Description of the task: Change "Viewport" to "Window size" everywhere in the records below and write out all their lines again with nothing else altered. Leave the pictures out of your version.

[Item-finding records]
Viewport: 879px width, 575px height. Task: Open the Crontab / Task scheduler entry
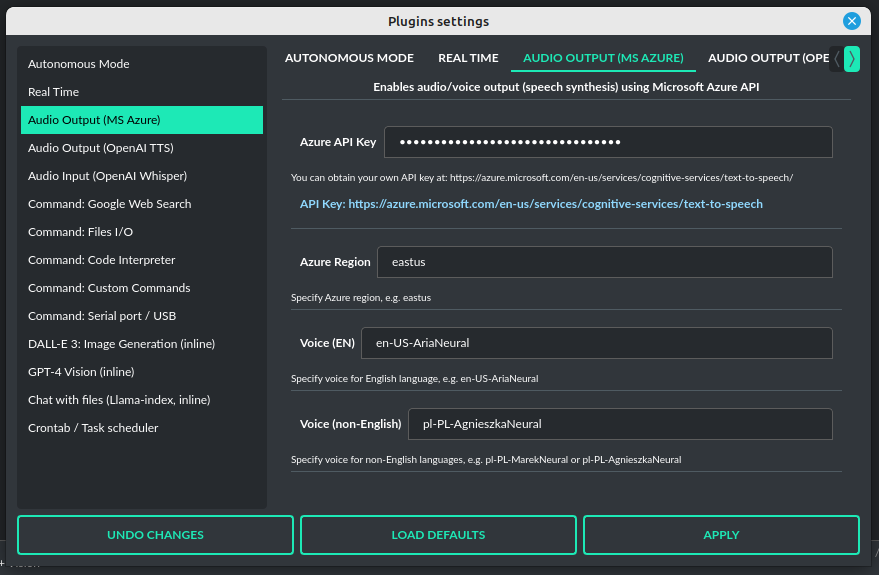click(x=93, y=428)
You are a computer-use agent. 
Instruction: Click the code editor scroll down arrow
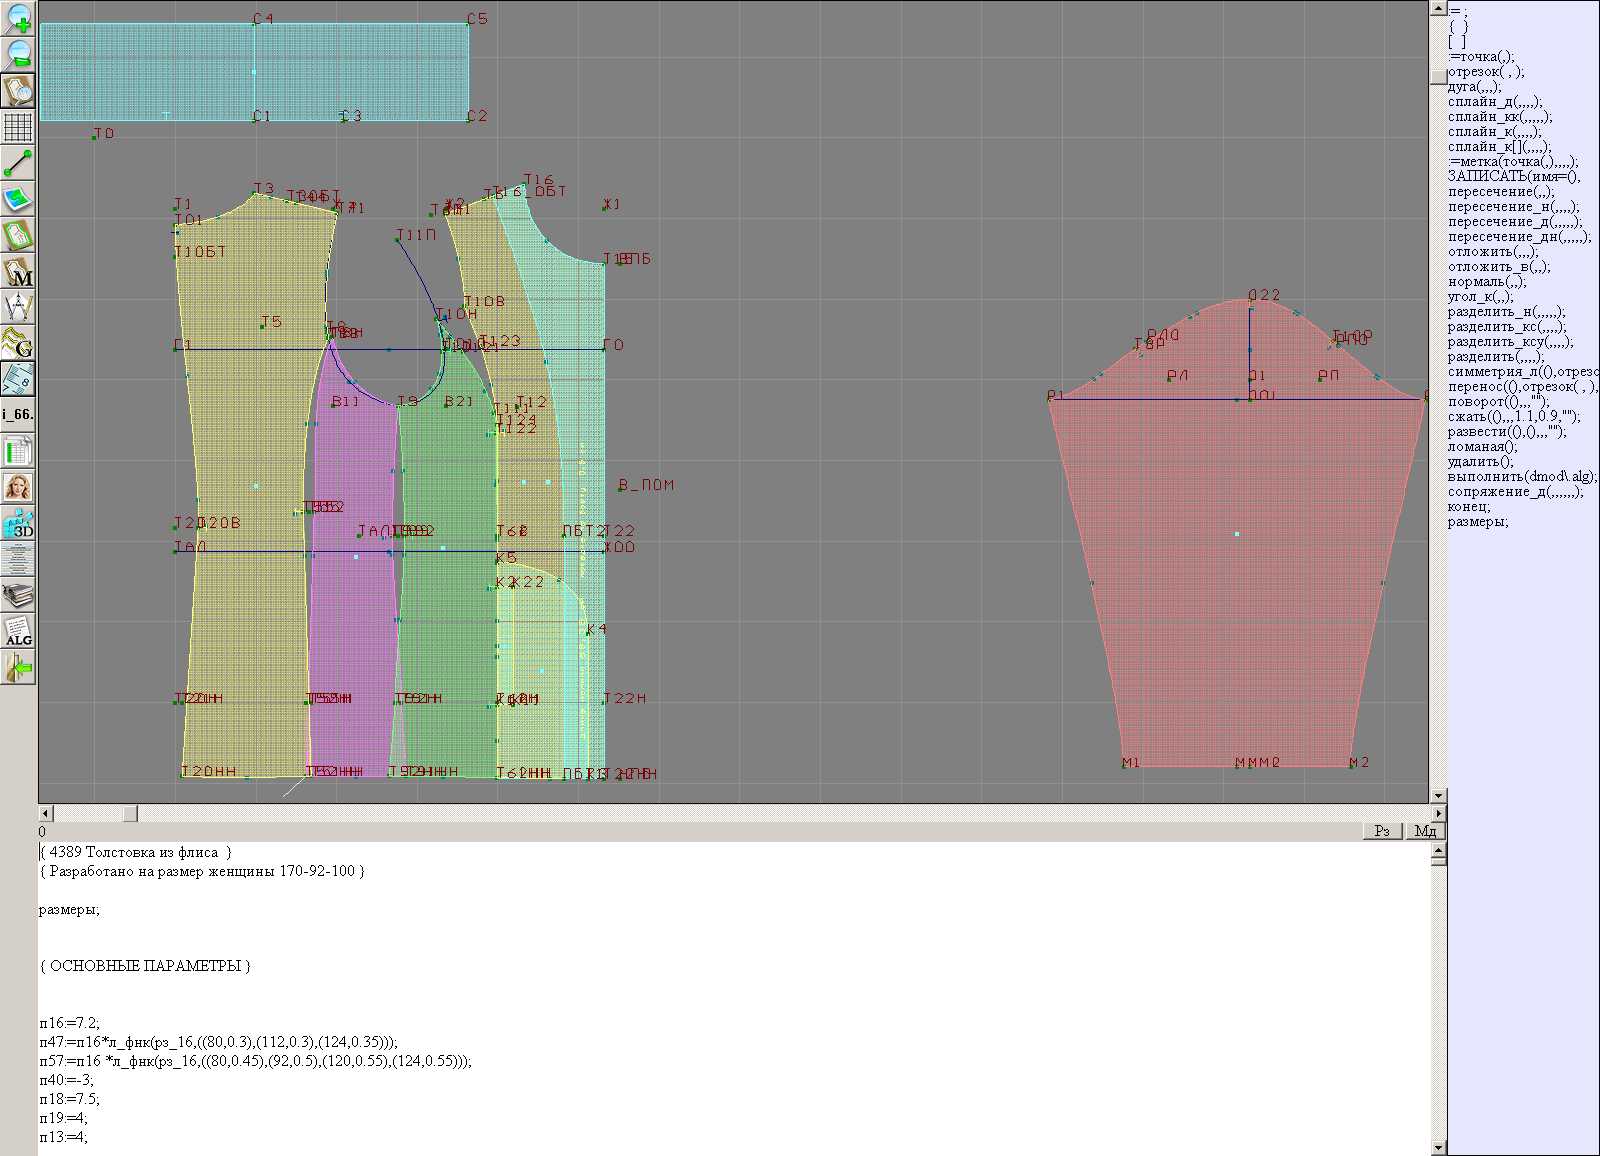click(1438, 1147)
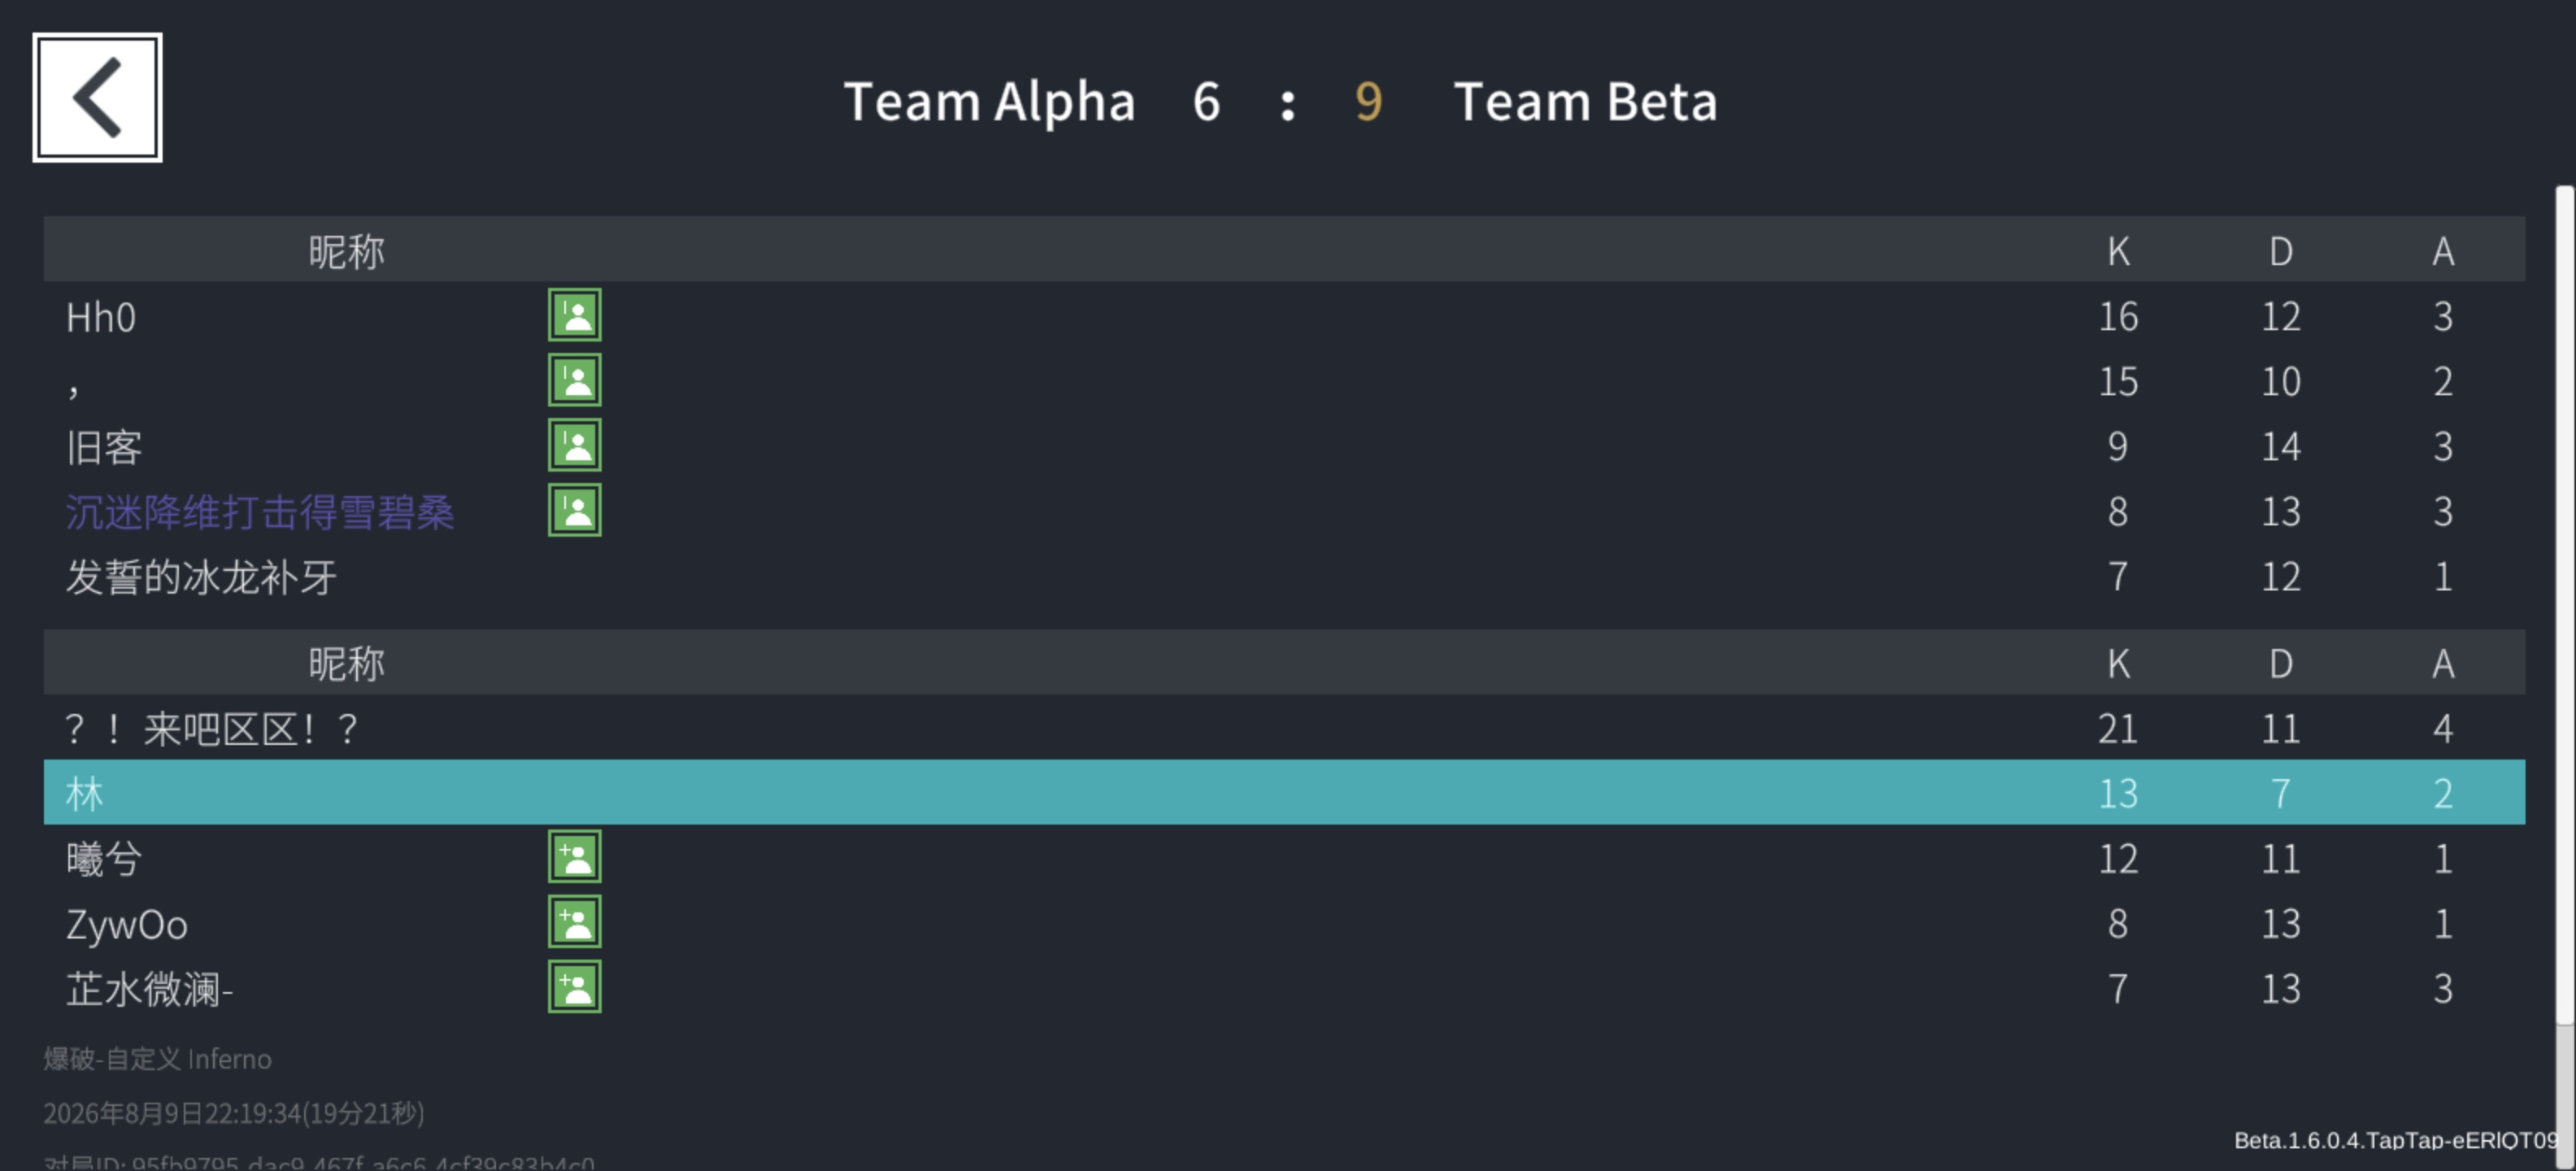The image size is (2576, 1171).
Task: Click friend icon beside 沉迷降维打击得雪碧桑
Action: pyautogui.click(x=574, y=510)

Written solution:
Window size: 879px width, 575px height. Task: Open the Crontab / Task scheduler entry
click(x=93, y=428)
You are a computer-use agent. 
Instruction: Click the code editor scroll down arrow
click(1438, 1147)
The image size is (2576, 1171).
Task: Click friend icon beside 沉迷降维打击得雪碧桑
Action: pyautogui.click(x=574, y=510)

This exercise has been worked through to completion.